## Text passage
--- BEGIN ---

Single by Jon McLaughlin

from the album OK Now
- Released: June 17, 2008
- Genre: Pop rock; electropop;
- Length: 3:53
- Label: Island Def Jam
- Songwriter: Jon McLaughlin
- Producer: John Fields

Jon McLaughlin singles chronology
| "Proud Father" (2007) | "Beating My Heart" (2008) | "What I Want" (2011) |

Music video
- "Beating My Heart" on YouTube

= Beating My Heart =

"Beating My Heart" is a song by American singer and songwriter Jon McLaughlin. It was released on June 17, 2008, through The Island Def Jam Music Group as the lead and only single from his sophomore album, OK Now (2008).

--- END ---

## Prompt 1
According to the passage about "Beating My Heart," who produced the song?
## Prompt 2
Please copy, word for word, the portion of the passage about "Beating My Heart" between "Music video" and "OK Now (2008).", inclusive.
The listing has no role in this work.

## Listed entries
--- BEGIN ---

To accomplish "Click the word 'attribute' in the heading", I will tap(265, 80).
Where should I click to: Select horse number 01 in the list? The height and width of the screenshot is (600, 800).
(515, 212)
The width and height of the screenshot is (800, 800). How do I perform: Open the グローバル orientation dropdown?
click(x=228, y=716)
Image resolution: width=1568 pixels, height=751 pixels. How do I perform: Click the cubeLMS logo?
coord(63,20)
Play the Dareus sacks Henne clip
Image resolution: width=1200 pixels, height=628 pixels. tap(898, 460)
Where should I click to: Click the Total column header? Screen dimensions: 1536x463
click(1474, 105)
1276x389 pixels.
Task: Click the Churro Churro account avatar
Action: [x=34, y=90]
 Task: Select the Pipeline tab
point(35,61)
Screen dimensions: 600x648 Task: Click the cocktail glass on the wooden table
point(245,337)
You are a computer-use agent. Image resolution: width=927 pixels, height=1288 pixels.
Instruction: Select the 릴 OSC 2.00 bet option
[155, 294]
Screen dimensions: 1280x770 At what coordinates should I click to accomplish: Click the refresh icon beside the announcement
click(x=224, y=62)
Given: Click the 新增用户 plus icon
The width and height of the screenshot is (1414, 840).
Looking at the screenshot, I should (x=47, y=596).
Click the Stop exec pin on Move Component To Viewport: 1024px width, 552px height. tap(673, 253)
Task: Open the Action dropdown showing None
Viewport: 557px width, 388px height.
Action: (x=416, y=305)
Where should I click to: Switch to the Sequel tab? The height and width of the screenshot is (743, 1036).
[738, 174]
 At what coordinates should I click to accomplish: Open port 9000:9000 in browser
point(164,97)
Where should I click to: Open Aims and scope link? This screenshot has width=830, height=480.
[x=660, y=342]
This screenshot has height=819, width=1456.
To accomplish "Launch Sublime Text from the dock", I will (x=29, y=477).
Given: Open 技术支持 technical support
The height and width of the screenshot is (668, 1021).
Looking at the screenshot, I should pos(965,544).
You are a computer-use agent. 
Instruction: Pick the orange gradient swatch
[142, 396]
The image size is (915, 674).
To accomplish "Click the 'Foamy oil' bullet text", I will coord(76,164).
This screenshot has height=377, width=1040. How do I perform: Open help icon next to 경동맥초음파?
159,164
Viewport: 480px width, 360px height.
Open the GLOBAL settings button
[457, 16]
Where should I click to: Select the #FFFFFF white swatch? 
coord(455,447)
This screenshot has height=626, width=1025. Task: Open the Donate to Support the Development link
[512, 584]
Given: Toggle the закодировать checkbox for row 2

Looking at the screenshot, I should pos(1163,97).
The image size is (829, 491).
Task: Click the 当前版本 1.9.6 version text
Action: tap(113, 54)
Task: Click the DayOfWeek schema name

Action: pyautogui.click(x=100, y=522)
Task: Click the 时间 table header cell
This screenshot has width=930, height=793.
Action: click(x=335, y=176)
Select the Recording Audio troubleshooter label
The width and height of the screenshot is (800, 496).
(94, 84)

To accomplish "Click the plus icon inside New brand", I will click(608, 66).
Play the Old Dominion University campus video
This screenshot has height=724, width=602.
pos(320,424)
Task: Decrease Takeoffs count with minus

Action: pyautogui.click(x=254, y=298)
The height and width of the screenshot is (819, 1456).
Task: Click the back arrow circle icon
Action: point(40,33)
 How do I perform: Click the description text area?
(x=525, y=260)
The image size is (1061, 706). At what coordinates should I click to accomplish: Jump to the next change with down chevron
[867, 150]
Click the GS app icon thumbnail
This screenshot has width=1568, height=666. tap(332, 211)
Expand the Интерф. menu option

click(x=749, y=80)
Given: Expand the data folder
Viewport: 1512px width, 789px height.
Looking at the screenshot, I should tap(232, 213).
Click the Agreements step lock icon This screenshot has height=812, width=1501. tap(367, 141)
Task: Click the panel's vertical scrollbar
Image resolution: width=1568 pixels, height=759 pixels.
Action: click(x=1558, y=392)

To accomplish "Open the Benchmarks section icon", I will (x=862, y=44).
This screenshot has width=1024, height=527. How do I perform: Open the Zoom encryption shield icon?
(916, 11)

--- END ---

## Written reply 1
John Fields

## Written reply 2
Music video
- "Beating My Heart" on YouTube

= Beating My Heart =

"Beating My Heart" is a song by American singer and songwriter Jon McLaughlin. It was released on June 17, 2008, through The Island Def Jam Music Group as the lead and only single from his sophomore album, OK Now (2008).